Czy chcesz rozpocząć szkołę?

Do rozpoczęcia szkoły pozostały dwa tygodnie, a ja już kilkakrotnie słyszałem typowe zdanie „co chcę, żeby szkoła się zaczęła”, czasem bez obecności dzieci, a czasem w ich obecności.

W dniu, w którym przyjechałem do pracy po wakacjach, byli tacy, którzy pytali mnie: „A co z bestiami?”. I ja, niewinny z siebie, myślałem, że się mylę, ponieważ nie byłem w Afryce! Natychmiast zdałem sobie sprawę, że ma na myśli moje dzieci i najwyraźniej odpowiedziałem, że „dobrze, bardzo dobrze”.

Następnie dodaję obie sytuacje: tę, w której niektórzy rodzice spędzają wakacje, jakby wchodzili do szczelnego pokoju wypełnionego dynamitem, który ma eksplodować do minimalnego ruchu i mojego, w którym lubię wakacje z moimi dziećmi, spędzając z nimi czas, że przez resztę roku nie mogę i zastanawiam się: Czy powinienem chcieć, aby mój syn zaczął szkołę?

Za dwa tygodnie prawie drżę (cóż, nie tak bardzo), bo widzę, że dzień się zbliża.

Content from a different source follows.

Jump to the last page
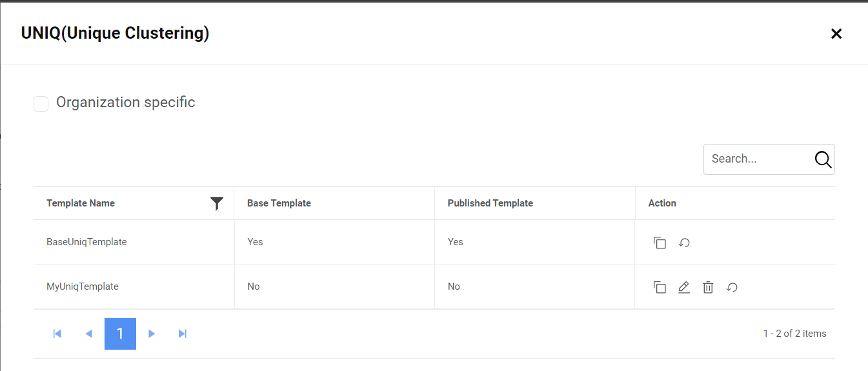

W czasie wakacji poszliśmy spać stosunkowo późno (powiedzmy między 23 a 00), dzieliliśmy się wszystkimi posiłkami, odbyliśmy kilka wycieczek, w których wszyscy się cieszyliśmy, kąpaliśmy się w basenie i na plaży , poszliśmy do kina, graliśmy razem, a oni grali sami (przez chwilę, że z tatą i mamą wydaje się być bardziej zabawnym), a tata i mama przyszli do łóżka renderowani i często wyczerpani, bardziej, gdy zobaczyliśmy więcej niż pewnej nocy, że pozostała im jeszcze energia.

Faktem jest, że pomimo fizycznego i psychicznego zmęczenia opieką nad dziećmi przez 24 godziny, Bilans jest zawsze dodatni i nigdy nie chciałem, aby zbliżała się data rozpoczęcia szkoły. Być może dlatego, że potrzeba mi dużo więcej hałasu, aby go wziąć i podnieść, i wrócić do codziennych zasad i procedur, tych, o których na wakacjach zapominamy.

Nie wiem, może moje dzieci są jeszcze małe i być może będę musiał poczekać, aż jeszcze bardziej mnie wyczerpią, gdy zaczną robić swoje w tych chwilach, gdy żyją z dala od naszej obecności (na przykład na kempingu lub w podobny sposób z innymi dziećmi ). Może któregoś dnia zaskoczę się myśleniem „co chcę rozpocząć szkołę”, a potem zdam sobie sprawę, że naprawdę miałem dużo wiedzieć o dzieciach.

Jednak dzisiaj nie mam ochoty zaczynać, ponieważ zobaczę je jeszcze mniej niż teraz (cóż, maluch nie jedzie), ponieważ moje harmonogramy zaczną tańczyć z ich i będą chwile, kiedy jestem w domu i oni (on), nie.

To, co mam jasne, bardzo jasne, pomimo wszystko, to to, że jeśli pewnego dnia zaskoczę się niecierpliwie czekając na wrzesień, nigdy nie powiem tego na głos, aby moje dzieci mnie nie słyszały.

Wideo: WSZYSTKO ZNISZCZONE CZY PÓJDĘ DO SZKOŁY (Może 2024).